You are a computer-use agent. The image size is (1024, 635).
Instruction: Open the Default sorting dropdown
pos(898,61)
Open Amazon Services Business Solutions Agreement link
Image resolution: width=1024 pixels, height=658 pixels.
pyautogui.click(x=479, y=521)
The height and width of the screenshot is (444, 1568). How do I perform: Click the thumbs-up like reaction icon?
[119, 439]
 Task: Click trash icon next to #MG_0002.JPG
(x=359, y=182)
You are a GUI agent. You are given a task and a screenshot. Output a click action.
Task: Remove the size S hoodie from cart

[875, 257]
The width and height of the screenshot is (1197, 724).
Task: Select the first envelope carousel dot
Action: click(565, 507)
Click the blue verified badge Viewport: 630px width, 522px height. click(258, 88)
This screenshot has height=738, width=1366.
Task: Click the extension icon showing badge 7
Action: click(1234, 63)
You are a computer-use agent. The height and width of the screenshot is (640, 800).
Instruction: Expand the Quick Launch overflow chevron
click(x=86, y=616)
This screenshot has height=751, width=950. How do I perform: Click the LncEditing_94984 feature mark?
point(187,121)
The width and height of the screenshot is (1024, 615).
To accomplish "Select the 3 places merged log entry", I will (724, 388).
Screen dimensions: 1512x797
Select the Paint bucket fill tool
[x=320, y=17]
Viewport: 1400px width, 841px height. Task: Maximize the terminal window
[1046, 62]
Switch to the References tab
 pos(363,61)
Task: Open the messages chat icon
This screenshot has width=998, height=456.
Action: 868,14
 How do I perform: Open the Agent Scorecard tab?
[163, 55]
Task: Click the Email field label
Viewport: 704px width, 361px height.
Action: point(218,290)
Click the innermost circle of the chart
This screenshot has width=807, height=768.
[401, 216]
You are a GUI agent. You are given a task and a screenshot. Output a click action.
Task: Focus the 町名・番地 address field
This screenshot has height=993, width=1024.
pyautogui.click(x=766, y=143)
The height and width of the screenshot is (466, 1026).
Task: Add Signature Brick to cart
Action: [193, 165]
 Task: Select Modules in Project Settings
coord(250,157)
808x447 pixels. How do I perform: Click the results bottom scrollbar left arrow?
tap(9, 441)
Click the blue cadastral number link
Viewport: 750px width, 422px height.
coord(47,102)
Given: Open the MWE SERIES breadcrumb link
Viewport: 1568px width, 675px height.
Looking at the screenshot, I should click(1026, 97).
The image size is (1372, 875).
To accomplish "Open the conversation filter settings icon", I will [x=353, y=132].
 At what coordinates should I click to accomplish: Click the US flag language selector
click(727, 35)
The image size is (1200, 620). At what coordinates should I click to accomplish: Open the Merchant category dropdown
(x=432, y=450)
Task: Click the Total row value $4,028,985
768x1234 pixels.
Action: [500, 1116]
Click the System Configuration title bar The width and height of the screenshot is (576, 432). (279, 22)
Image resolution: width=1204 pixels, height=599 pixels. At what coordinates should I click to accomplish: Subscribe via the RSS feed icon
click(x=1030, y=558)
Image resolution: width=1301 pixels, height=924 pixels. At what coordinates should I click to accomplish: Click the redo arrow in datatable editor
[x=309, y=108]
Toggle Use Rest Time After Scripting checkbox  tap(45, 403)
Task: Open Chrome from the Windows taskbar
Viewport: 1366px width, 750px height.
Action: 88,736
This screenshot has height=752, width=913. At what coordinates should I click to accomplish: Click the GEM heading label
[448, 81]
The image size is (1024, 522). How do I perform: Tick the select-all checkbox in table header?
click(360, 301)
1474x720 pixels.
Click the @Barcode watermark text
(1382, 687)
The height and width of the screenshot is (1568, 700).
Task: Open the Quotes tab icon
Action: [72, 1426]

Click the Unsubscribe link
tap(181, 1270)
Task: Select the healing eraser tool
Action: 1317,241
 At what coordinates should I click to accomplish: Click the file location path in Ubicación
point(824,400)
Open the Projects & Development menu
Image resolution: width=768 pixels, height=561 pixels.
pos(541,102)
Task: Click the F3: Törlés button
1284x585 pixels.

[YOUR OBJECTIVE] Please print the full listing shown above, exactly as it appears.

[OUTPUT FOR THIS EXERCISE]
You are a computer-use agent. The image size is (1024, 635).
Instruction: Open the Default sorting dropdown
pos(898,61)
Open Amazon Services Business Solutions Agreement link
Image resolution: width=1024 pixels, height=658 pixels.
pyautogui.click(x=479, y=521)
The height and width of the screenshot is (444, 1568). How do I perform: Click the thumbs-up like reaction icon?
[119, 439]
 Task: Click trash icon next to #MG_0002.JPG
(x=359, y=182)
You are a GUI agent. You are given a task and a screenshot. Output a click action.
Task: Remove the size S hoodie from cart

[875, 257]
The width and height of the screenshot is (1197, 724).
Task: Select the first envelope carousel dot
Action: click(565, 507)
Click the blue verified badge Viewport: 630px width, 522px height. click(258, 88)
This screenshot has height=738, width=1366.
Task: Click the extension icon showing badge 7
Action: click(1234, 63)
You are a computer-use agent. The height and width of the screenshot is (640, 800).
Instruction: Expand the Quick Launch overflow chevron
click(x=86, y=616)
This screenshot has height=751, width=950. How do I perform: Click the LncEditing_94984 feature mark?
point(187,121)
The width and height of the screenshot is (1024, 615).
To accomplish "Select the 3 places merged log entry", I will (724, 388).
Screen dimensions: 1512x797
Select the Paint bucket fill tool
[x=320, y=17]
Viewport: 1400px width, 841px height. Task: Maximize the terminal window
[1046, 62]
Switch to the References tab
 pos(363,61)
Task: Open the messages chat icon
This screenshot has width=998, height=456.
Action: 868,14
 How do I perform: Open the Agent Scorecard tab?
[163, 55]
Task: Click the Email field label
Viewport: 704px width, 361px height.
Action: point(218,290)
Click the innermost circle of the chart
This screenshot has width=807, height=768.
[401, 216]
You are a GUI agent. You are given a task and a screenshot. Output a click action.
Task: Focus the 町名・番地 address field
This screenshot has height=993, width=1024.
pyautogui.click(x=766, y=143)
The height and width of the screenshot is (466, 1026).
Task: Add Signature Brick to cart
Action: [193, 165]
 Task: Select Modules in Project Settings
coord(250,157)
808x447 pixels. How do I perform: Click the results bottom scrollbar left arrow?
tap(9, 441)
Click the blue cadastral number link
Viewport: 750px width, 422px height.
coord(47,102)
Given: Open the MWE SERIES breadcrumb link
Viewport: 1568px width, 675px height.
Looking at the screenshot, I should click(1026, 97).
The image size is (1372, 875).
To accomplish "Open the conversation filter settings icon", I will [x=353, y=132].
 At what coordinates should I click to accomplish: Click the US flag language selector
click(727, 35)
The image size is (1200, 620). At what coordinates should I click to accomplish: Open the Merchant category dropdown
(x=432, y=450)
Task: Click the Total row value $4,028,985
768x1234 pixels.
Action: [500, 1116]
Click the System Configuration title bar The width and height of the screenshot is (576, 432). (279, 22)
Image resolution: width=1204 pixels, height=599 pixels. At what coordinates should I click to accomplish: Subscribe via the RSS feed icon
click(x=1030, y=558)
Image resolution: width=1301 pixels, height=924 pixels. At what coordinates should I click to accomplish: Click the redo arrow in datatable editor
[x=309, y=108]
Toggle Use Rest Time After Scripting checkbox  tap(45, 403)
Task: Open Chrome from the Windows taskbar
Viewport: 1366px width, 750px height.
Action: 88,736
This screenshot has height=752, width=913. At what coordinates should I click to accomplish: Click the GEM heading label
[448, 81]
The image size is (1024, 522). How do I perform: Tick the select-all checkbox in table header?
click(360, 301)
1474x720 pixels.
Click the @Barcode watermark text
(1382, 687)
The height and width of the screenshot is (1568, 700).
Task: Open the Quotes tab icon
Action: [72, 1426]

Click the Unsubscribe link
tap(181, 1270)
Task: Select the healing eraser tool
Action: 1317,241
 At what coordinates should I click to accomplish: Click the file location path in Ubicación
point(824,400)
Open the Projects & Development menu
Image resolution: width=768 pixels, height=561 pixels.
pos(541,102)
Task: Click the F3: Törlés button
1284x585 pixels.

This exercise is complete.